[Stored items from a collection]
- Opening Delimiter -
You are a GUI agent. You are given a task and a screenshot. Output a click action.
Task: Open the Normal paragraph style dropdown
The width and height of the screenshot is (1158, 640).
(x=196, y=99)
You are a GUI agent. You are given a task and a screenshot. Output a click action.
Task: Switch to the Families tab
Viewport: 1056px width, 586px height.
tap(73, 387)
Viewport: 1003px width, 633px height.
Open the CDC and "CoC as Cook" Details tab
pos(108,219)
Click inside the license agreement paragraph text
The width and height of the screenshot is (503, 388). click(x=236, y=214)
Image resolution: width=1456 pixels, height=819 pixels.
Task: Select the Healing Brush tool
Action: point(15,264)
- Closing Delimiter -
- Opening Delimiter -
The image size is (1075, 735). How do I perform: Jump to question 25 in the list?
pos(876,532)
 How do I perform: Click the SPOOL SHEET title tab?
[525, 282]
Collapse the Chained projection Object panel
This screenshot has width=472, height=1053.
- Closing Delimiter -
→ **Work to complete**: Using the data above, reproduce exactly the lines between those holding "Collapse the Chained projection Object panel" and "This screenshot has width=472, height=1053.", inclusive, and no others.

→ **Output**:
Collapse the Chained projection Object panel
This screenshot has width=472, height=1053.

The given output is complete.